One of the Indian girls floated in to check their bottles of beer to see if they wanted fresh ones. No sooner did she leave with the empty ones than the other girl arrived with the new ones, the bottles cold, a fresh lime slice sticking out of them. Burden went on.
“Well, it was in this environment that Tano Luquin came to maturity in the art of kidnapping, and then surpassed his training and became the maestro of his own kind of abduction.”
He squeezed the lime into his beer, almost reluctant to get to the anecdote about Luquin that he'd promised.
“This man-his name was Artemio Ospina-who had to be punished had three children, ”he resumed, glancing after the girl who had left the room, “all under the age of twelve.
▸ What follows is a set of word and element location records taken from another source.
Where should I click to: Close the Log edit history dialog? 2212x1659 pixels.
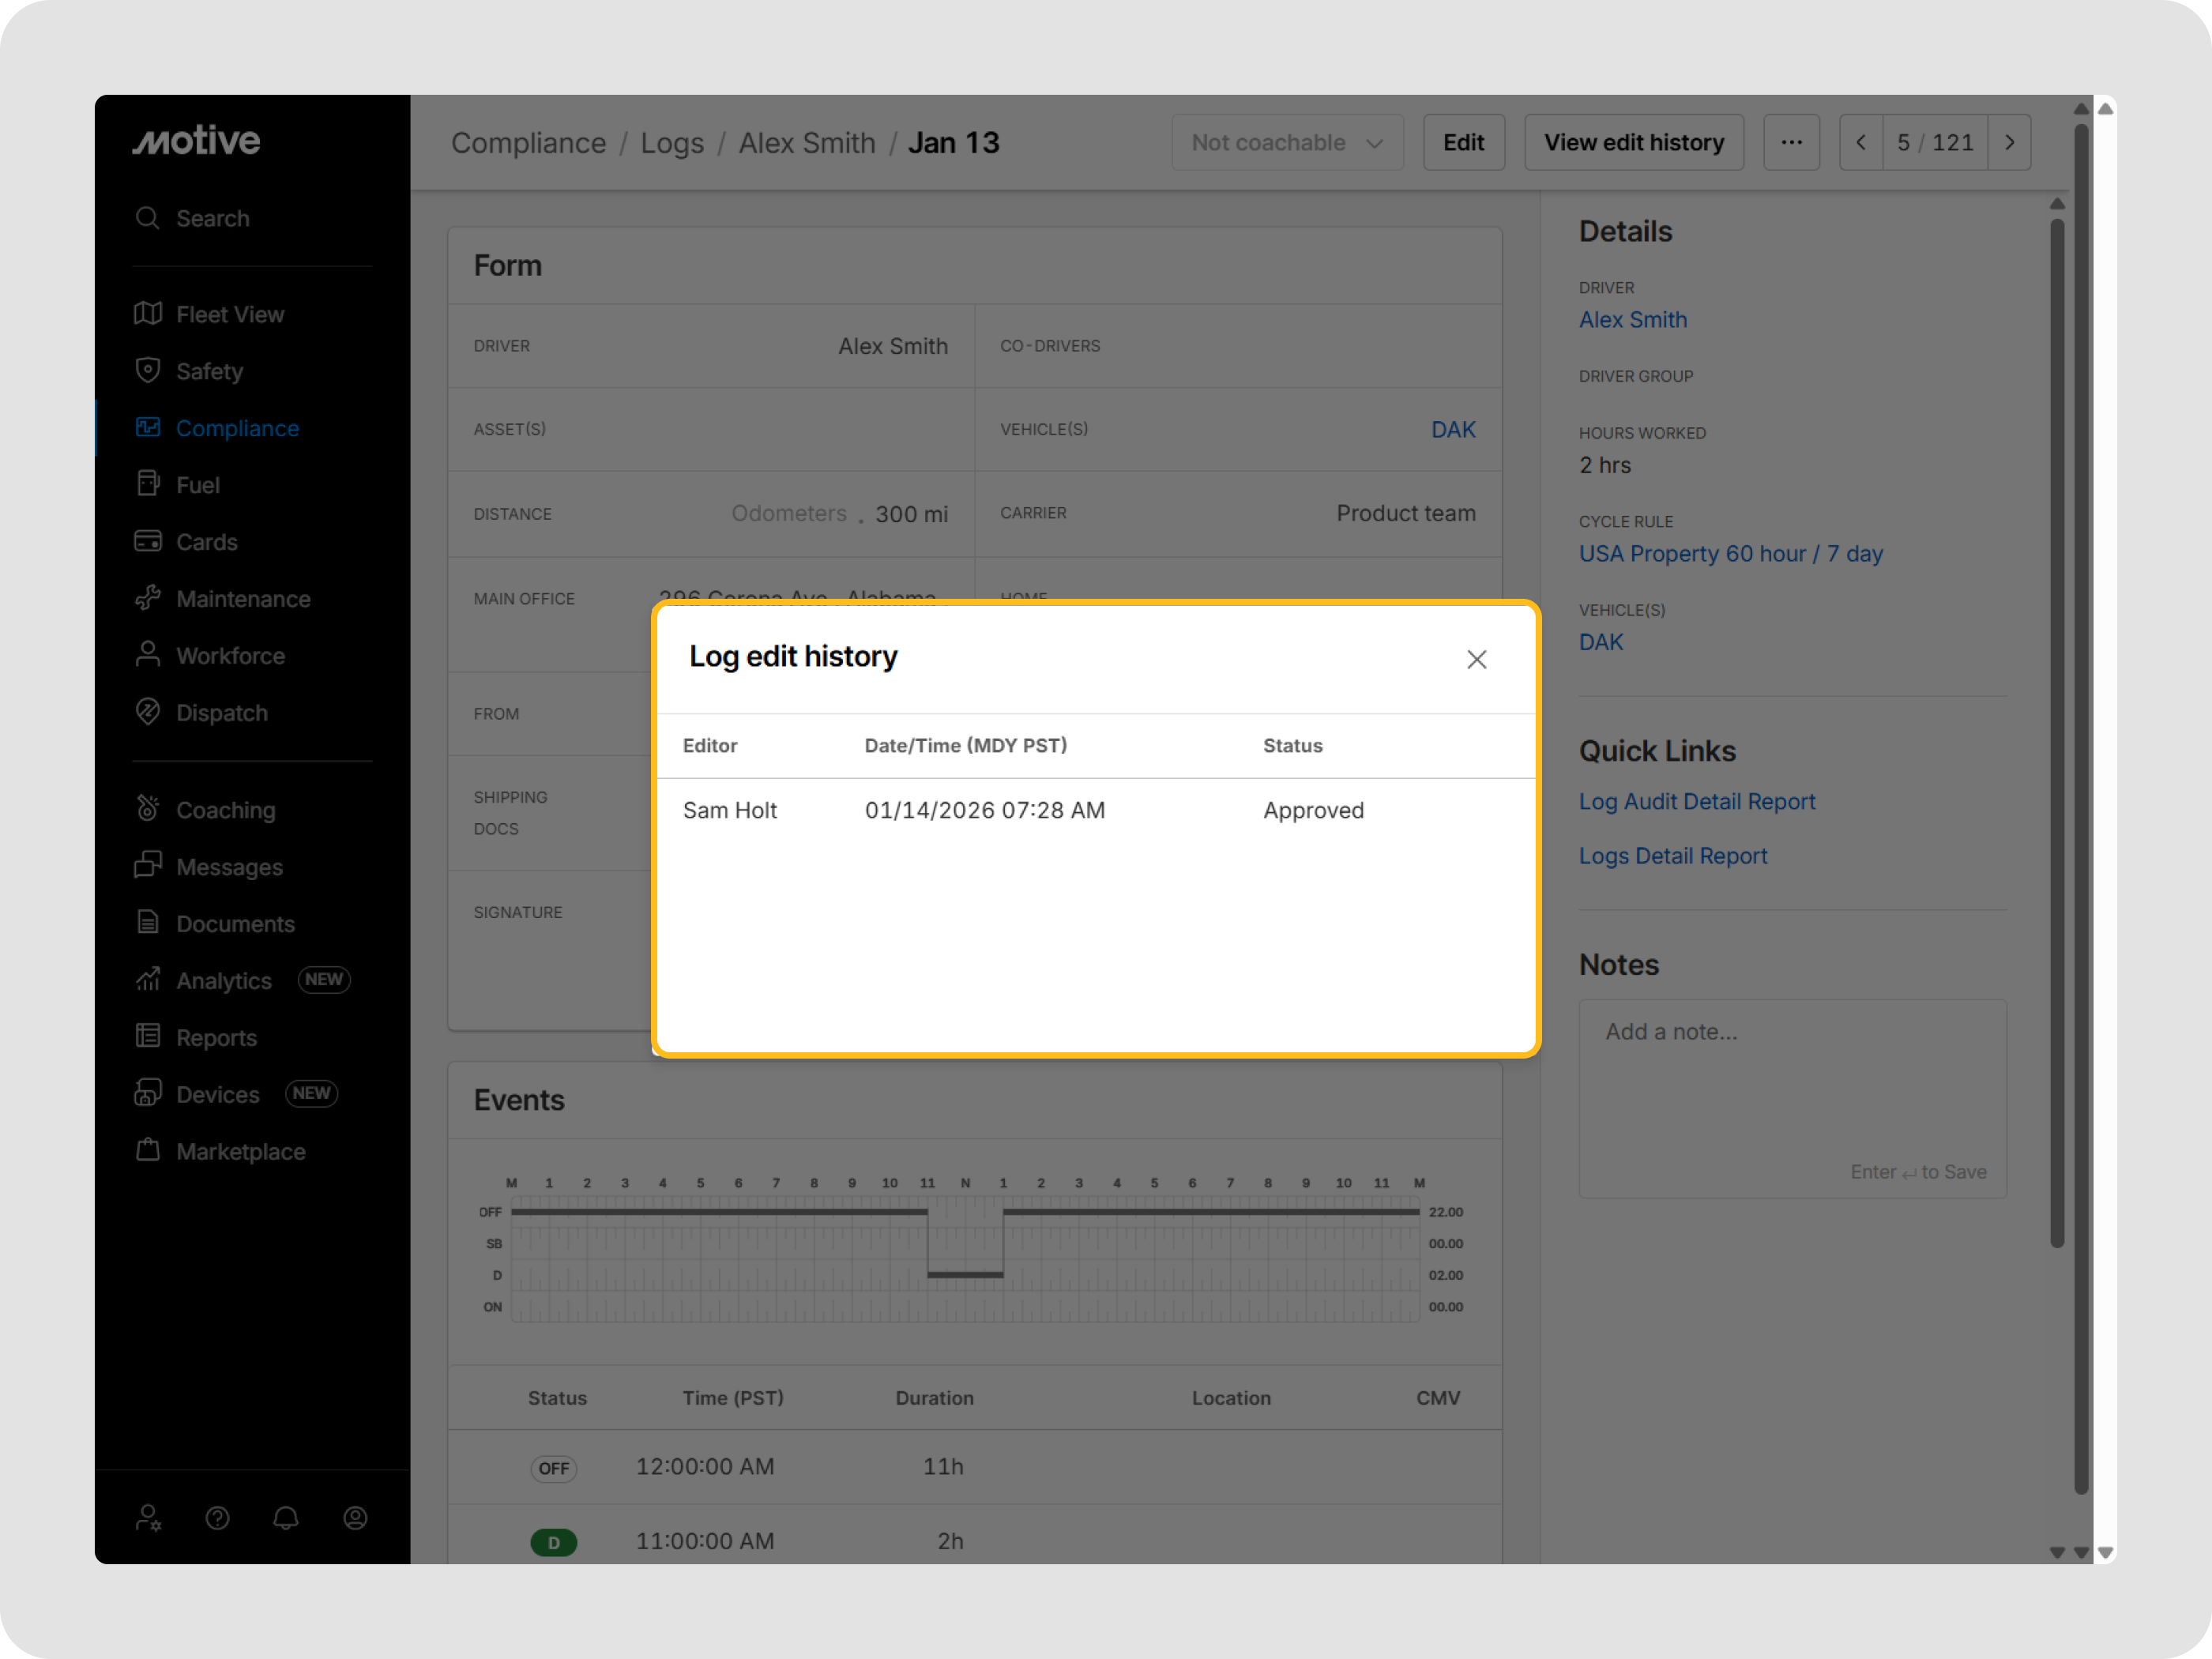click(x=1476, y=659)
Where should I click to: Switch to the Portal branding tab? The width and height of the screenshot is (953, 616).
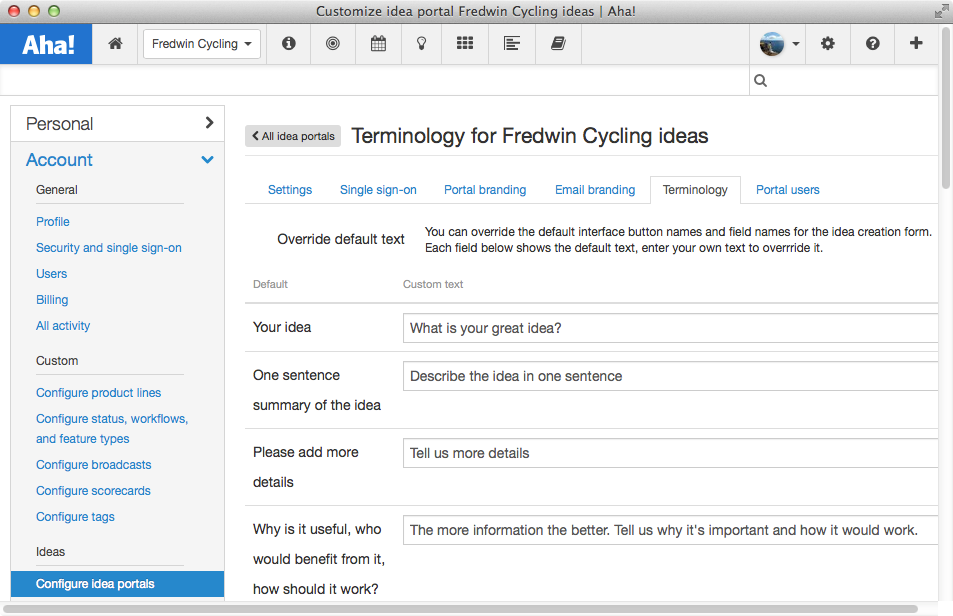(484, 189)
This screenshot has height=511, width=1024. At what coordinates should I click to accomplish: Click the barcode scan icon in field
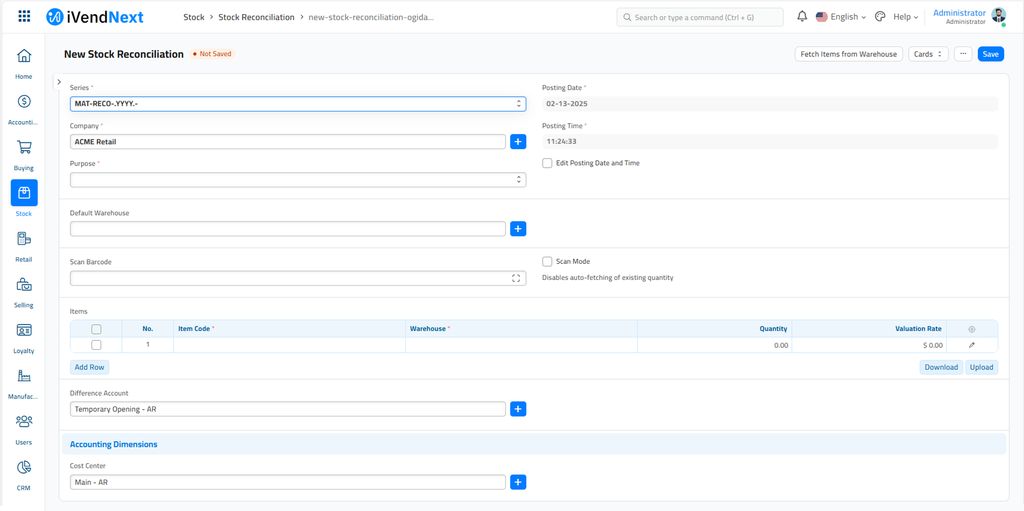click(x=516, y=279)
The oldest was his only daughter, and Artemio adored her for tender reasons. ”He shook his head. “Anyway, Artemio was abducted off the street and taken to his home. There he and his daughter were placed side by side and forced to watch while his wife and the remaining children were… dismembered… their body parts were… intermixed, reassembled into savage and surreal re-creations like horrible Hans Bellmer dolls.”